We shift our attention, however, to the present moment, which turns out to be only a few moments later, and the energy from the previous stanza has certainly lulled. Plosives from earlier (“fat”, “slapped”, “took”) give way to softer sounds (“voices”, “statue”, “shadows”, “safety”, “stand”, “walls”). The word “statue” draws attention to itself, contrasting with pairs like “watch” and “walls”; “elements” and “nakedness”; and even “cry,” sharing sounds with “magnifying” and “arrival.” These all pair backwards, but “statue” pairs only forward (“museum”). It won’t be until the very last word in this poem that we hear another sound to match it (other than “you”, of course). The statue’s mention at this point feels surprising, but after the next line we realise this is a picture of the child as a new instalment to the museum (or the “elements”).

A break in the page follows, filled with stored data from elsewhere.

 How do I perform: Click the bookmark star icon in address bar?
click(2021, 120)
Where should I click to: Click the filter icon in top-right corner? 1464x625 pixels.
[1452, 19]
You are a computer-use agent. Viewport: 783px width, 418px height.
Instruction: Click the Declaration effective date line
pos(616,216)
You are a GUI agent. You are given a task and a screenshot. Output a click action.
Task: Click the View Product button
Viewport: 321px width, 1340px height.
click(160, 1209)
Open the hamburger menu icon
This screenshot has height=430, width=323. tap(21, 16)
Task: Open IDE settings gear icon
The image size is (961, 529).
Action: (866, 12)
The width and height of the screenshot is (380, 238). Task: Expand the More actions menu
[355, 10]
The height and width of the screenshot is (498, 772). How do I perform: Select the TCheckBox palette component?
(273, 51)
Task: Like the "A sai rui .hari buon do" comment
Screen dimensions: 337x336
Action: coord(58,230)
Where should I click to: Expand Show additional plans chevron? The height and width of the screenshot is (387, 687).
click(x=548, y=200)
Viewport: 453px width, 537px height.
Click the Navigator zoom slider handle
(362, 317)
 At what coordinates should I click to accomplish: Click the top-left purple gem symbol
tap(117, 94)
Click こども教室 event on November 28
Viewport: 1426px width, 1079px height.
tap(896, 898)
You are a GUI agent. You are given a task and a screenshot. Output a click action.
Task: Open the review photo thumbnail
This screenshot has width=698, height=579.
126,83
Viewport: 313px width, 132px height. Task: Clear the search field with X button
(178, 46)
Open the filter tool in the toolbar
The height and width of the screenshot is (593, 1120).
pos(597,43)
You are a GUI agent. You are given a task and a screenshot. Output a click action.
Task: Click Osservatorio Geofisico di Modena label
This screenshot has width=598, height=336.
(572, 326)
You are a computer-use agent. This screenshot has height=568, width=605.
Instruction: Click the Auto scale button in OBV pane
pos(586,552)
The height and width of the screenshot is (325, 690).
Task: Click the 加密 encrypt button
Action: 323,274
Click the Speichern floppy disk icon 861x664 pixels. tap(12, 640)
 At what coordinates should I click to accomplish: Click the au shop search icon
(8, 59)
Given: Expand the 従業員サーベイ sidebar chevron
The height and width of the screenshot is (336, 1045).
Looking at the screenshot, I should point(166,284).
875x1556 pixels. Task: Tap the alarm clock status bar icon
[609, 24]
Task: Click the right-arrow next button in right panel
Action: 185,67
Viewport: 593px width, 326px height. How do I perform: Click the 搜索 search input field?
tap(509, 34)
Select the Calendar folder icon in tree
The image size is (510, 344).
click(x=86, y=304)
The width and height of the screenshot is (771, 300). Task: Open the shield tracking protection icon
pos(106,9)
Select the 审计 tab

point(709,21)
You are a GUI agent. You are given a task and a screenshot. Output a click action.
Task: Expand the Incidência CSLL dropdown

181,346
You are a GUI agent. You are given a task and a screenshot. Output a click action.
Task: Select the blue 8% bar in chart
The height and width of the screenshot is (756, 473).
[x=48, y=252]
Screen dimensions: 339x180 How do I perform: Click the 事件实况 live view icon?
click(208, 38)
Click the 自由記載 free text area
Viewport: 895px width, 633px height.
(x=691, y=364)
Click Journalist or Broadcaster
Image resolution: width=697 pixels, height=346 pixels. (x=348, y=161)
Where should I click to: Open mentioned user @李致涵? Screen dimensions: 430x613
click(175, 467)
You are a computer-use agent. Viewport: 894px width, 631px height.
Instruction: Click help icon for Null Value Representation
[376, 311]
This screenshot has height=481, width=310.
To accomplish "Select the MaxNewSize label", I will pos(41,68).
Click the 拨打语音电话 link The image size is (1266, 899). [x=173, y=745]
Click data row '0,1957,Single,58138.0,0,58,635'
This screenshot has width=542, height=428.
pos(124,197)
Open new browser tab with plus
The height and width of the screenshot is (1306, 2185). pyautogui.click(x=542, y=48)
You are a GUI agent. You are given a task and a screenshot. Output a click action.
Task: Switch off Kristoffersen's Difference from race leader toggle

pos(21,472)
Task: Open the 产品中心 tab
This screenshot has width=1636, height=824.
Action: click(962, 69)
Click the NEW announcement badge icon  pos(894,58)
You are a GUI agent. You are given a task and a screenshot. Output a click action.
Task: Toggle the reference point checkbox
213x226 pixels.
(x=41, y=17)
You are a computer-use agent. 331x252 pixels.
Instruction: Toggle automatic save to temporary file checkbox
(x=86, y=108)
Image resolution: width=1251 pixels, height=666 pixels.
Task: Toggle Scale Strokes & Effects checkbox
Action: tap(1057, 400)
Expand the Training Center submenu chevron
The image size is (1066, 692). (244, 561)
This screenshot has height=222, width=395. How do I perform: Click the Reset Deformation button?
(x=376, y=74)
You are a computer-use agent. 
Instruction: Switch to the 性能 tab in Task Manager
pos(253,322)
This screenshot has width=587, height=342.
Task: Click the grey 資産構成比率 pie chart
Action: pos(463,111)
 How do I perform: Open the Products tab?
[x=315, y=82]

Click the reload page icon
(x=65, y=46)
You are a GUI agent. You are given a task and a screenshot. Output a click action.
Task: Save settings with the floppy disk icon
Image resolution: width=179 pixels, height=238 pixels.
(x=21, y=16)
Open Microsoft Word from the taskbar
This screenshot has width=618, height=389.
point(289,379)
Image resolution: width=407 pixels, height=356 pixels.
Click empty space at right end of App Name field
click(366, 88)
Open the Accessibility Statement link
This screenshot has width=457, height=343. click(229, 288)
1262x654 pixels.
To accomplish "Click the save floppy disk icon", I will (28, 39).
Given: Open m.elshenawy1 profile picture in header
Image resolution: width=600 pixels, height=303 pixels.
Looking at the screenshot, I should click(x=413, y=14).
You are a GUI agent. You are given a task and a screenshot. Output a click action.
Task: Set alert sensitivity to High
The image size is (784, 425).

It is also worth noting the use of the “O” sound throughout this poem. This is a rare occasion where we see explicit mentions of “vowels” and mouth movements, and, without speculating too much, this sound appears to be important. To list non-exhaustively some key instances, we have examples like

  • Stanza 1: gold, footsoles,
  • Stanza 2: echo, shadows,
  • Stanza 3: own slow,
  • Stanza 4: roses,
  • Stanza 5: opens, and
  • Stanza 6: swallows, notes.

If we’re flexible$^{2}$ about what we call an “O” sound, we have even more instances of crucial words that have this sound. The result is a feeling of cohesion that feeds into the “open”, transparent feeling of this poem. There is a lot of exposure, through windows, and nakedness, and “We” standing around.

The poem ends with a voice. The same voice which started this poem off, desperately then, now closes the poem with intention. The child tries a “handful” of notes, not in a dramatic entrance into life, demanding a place in the world, but with a more playful air. The comparison to balloons invites the reader to imagine a celebratory outlook. There is much still to say about Morning Song, but it is unlikely I will have the chance to write a full review$^{3}$. Ariel is an extraordinary collection, exploring several dimensions of human emotion with rawness and expression, and while the general perception of the collection is as a solely dark one$^4$, this serves as a reminder that even a collection like this can sometimes hit at something so hopeful.

Notes

  1. This reminds me of Gertrude Stein. The ability to direct the reader’s mind by forcing them to see things really makes it hard to tell how much agency readers actually have when reading a poem. It seems like no matter how different the lived experiences of the reader and writer are, a good writer can always show a certain level of command over the joint subjective experience that their work provides.
  2. The relationship between letters on the page and sounds from speaking them always fascinates me. The written word has a lot of potential for extra depth, and though sound is far more important than how the words look on the page, this still has a part to play (especially if you’re a synesthete!)
  3. I imagine I will briefly mention Morning Song in one of my upcoming posts, on the interconnectedness of Ariel’s imagery, which I plan on properly writing after reading and analysing all (or most) of Ariel’s poems in a lot more depth than I currently have.
  4. Especially in Hughes’ arrangement (as opposed to Plath’s original order).